Fundamental é ser Orientador Religioso, ao cuidar do encontro com Deus.
Fundamental é ser Professor, ao ensinar a viver.
As demais profissões, com suas evidentes importâncias, são devedoras dessas três que considero fundamentais.
Ainda que homem de variados ofícios, em minha trajetória profissional sinto-me sempre Professor. Leciono desde os dezessete anos de idade, quando pela primeira vez entrei em sala de aula para alfabetizar adultos carentes num curso gratuito de Supletivo. Creio, entretanto, que também ensino ao exercer minhas atividades de Jornalista. E há em mim claro propósito de educar, ensinar a viver, nas ocasiões em que sou Escritor às voltas com ensaios, prosa de ficção ou poesia.
Este é o mês do Mestre. No quinze de outubro comemoramos o Dia do Professor. Vastas, intensas e agradecidas são as recordações afetivas que trago de meus Mestres.
Sem jamais esquecer, lembro com evidência da ocasião em que mamãe levou-me ao encontro daquela que iria me alfabetizar, bem no limiar dos anos cinqüenta do século passado.
Em silêncio ouvi a conversa das duas, de minha mãe e da Mestra. Desta, logo me agradaram o sorriso, mais seu nome rápido e amplo – Zoé - que depois soube por meu pai ser, em grego, Vida.
(Estranho acaso das significações: em meus seis primeiros meses de existência, tive por mãe-de-leite uma senhora libanesa de vastos seios chamada Málake, que, em árabe, quer dizer Liberdade. Aos seis anos, vi-me entregue à Vida, em sua sala de aula no Grupo Escolar Monteiro da Silva, na cidade capixaba onde nasci, Mimoso do Sul. Vida & Liberdade que em mim se associam de modo essencial.)

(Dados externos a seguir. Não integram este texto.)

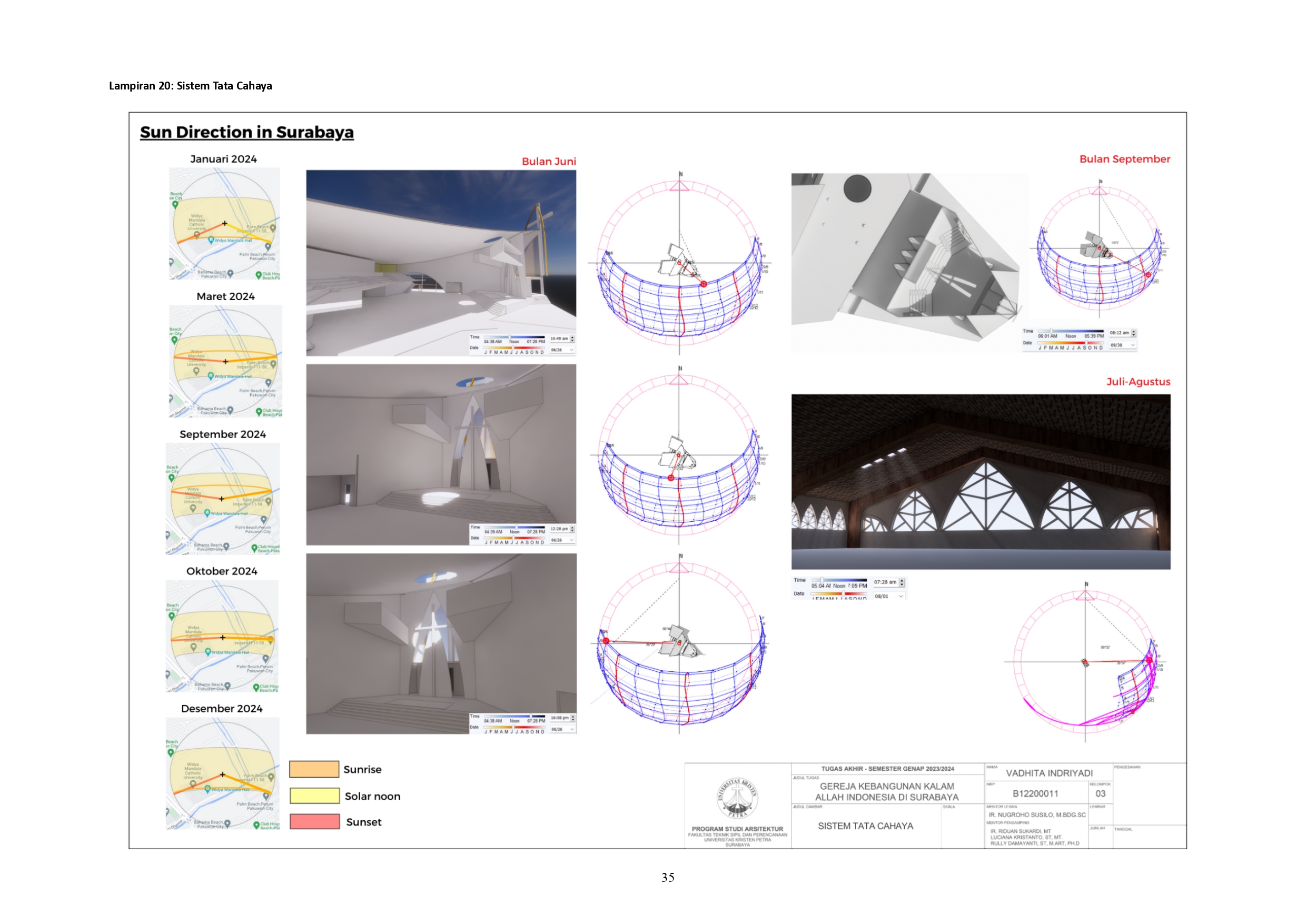The width and height of the screenshot is (1306, 924).
Task: Click the down arrow beside 07:28 am
Action: coord(902,584)
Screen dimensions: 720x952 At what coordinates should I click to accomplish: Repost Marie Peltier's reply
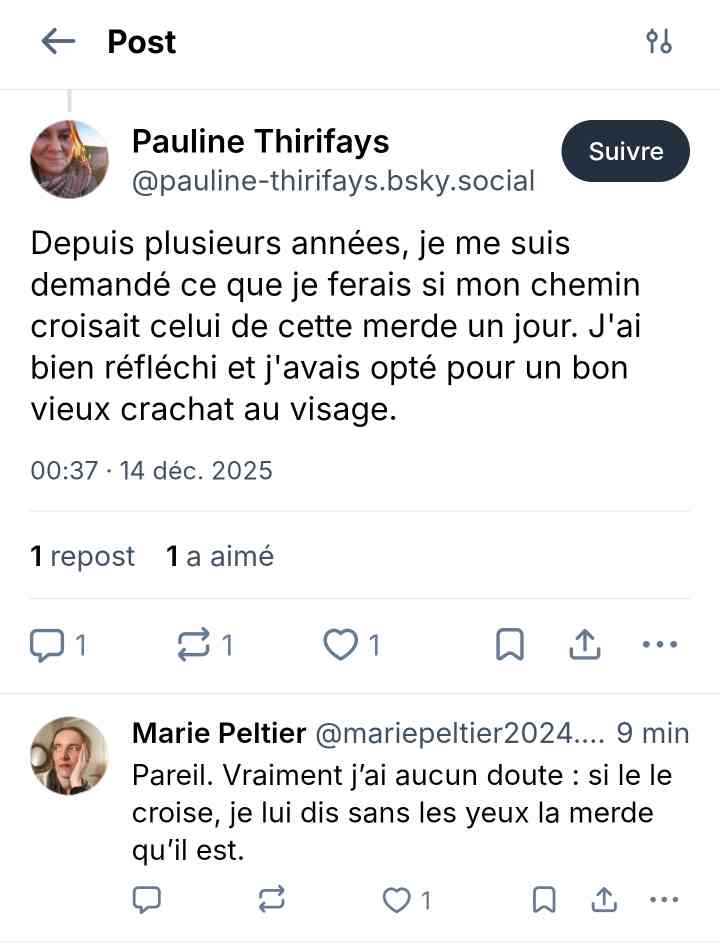[x=271, y=900]
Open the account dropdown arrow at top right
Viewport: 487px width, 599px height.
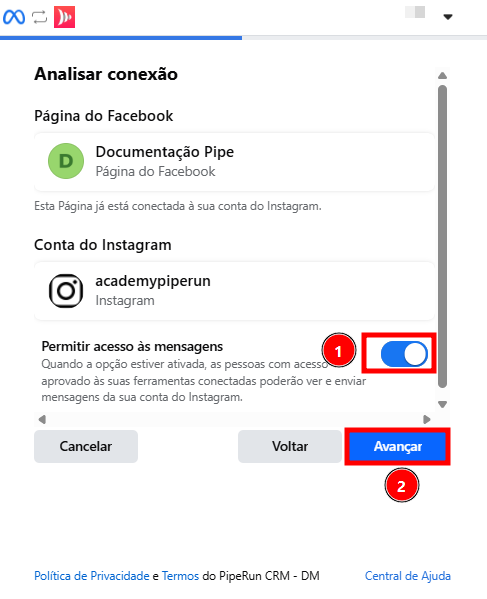pyautogui.click(x=448, y=17)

A Professora, ao ensinar, não nos trouxe o B-A-BÁ. Com firme intuição de moderna educadora, em sala de aula lia histórias para nós. Lia com vivo sorriso, voz clara, gostosa encenação. Era um bocado divertido ouvir suas histórias.

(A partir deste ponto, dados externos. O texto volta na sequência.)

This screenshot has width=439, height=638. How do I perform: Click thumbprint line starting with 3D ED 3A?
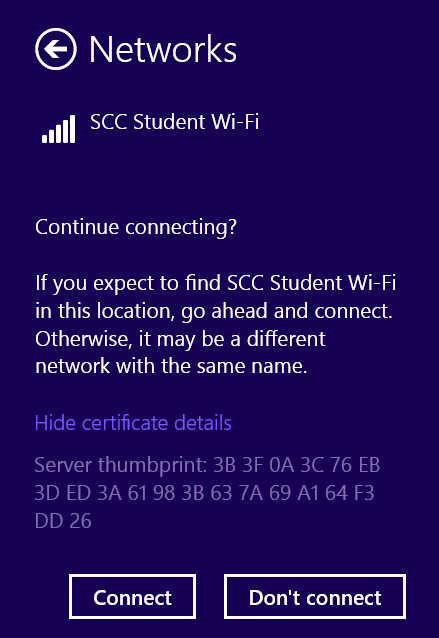coord(204,493)
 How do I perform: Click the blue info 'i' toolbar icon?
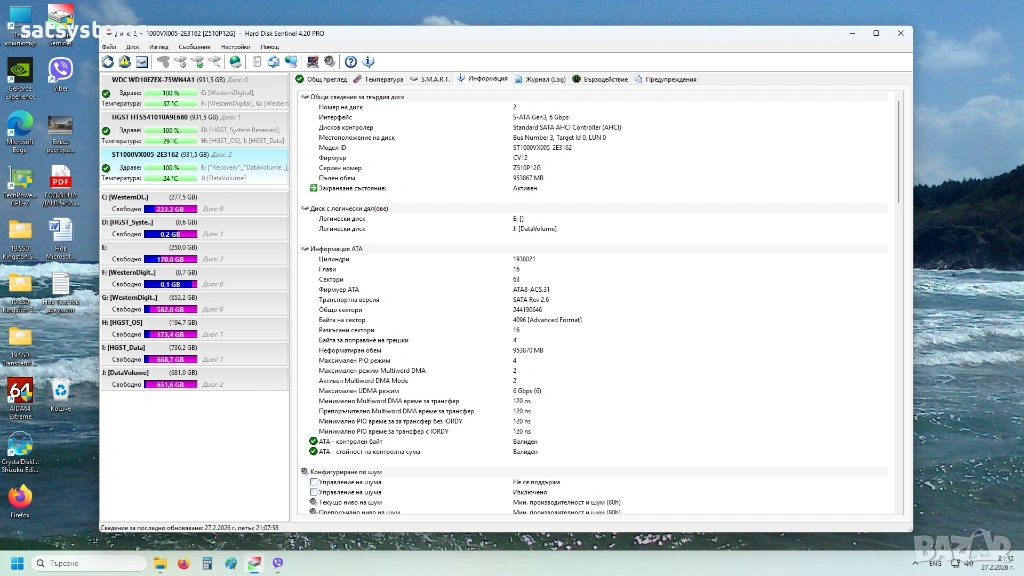[x=368, y=62]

Se nos percebia mais atraídos por alguma palavra do enredo da história lida, escrevia no quadro negro e em muitos modos de escrever - com letra de forma, manuscrita, maiúscula e minúscula – essa palavra, nos despertando a atenção para esses seus desenhos caligrafados na lousa.

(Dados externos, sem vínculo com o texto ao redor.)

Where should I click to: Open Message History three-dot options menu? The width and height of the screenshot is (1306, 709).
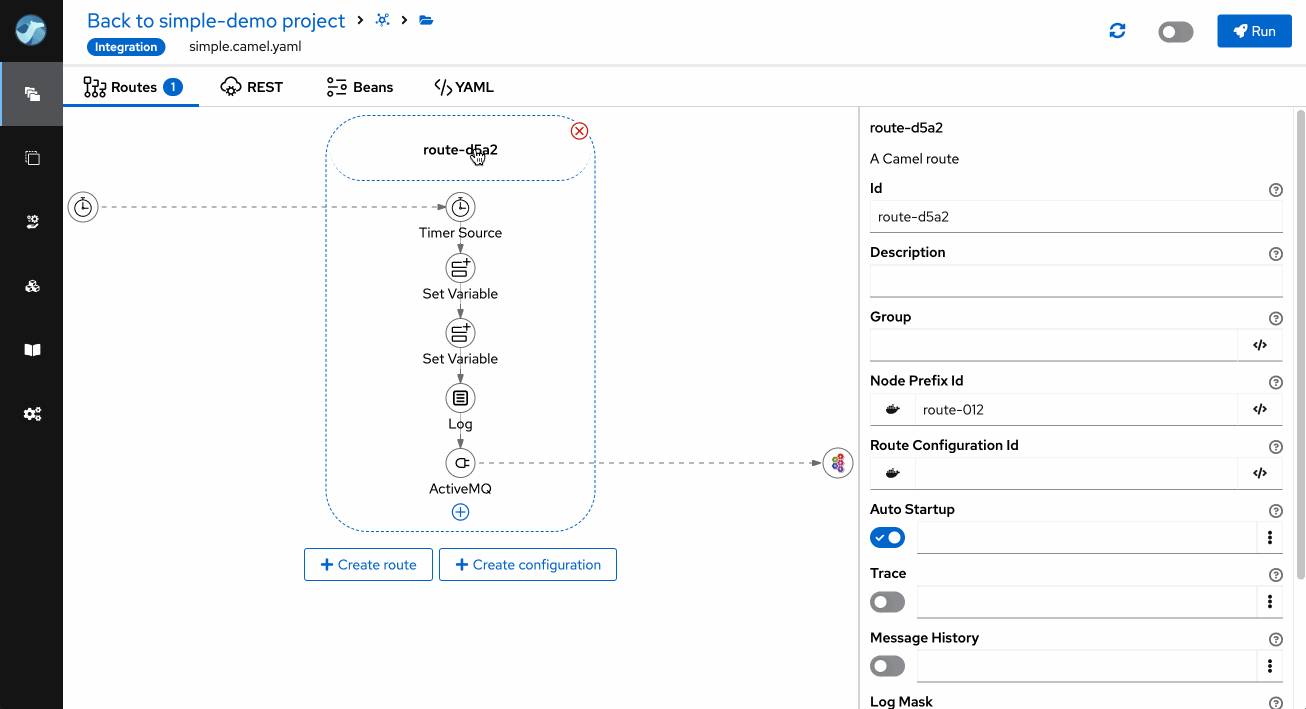[1269, 666]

Daí passávamos a repetir com a Professora a tal palavra, a princípio em voz baixa, num sussurro que progressivamente se elevava e nos levava à voz alta, quando, sob regência da Mestra, retornávamos ao sussurro de início. Então fazíamos do verbo registrado verso musicado com melodia parodiada de alguma canção bem conhecida de todos nós.
Assim brincávamos com as palavras em sala de aula.
Foto: Edu Maretti |
Claro que nos encaracolamos na sala, numa andança coletiva a princípio vagarosa até corrermos repetindo de múltiplos modos caracol-caracol-caracol.
Passados três meses de aulas, eis que num sábado, um pouco antes da hora do almoço, de olho em páginas de jornal que cobriam o piso recentemente encerado da sala de minha casa de infância, intrigado, interroguei a meu pai:
- O que é epóca? – pronunciei assim, com a tônica na segunda sílaba.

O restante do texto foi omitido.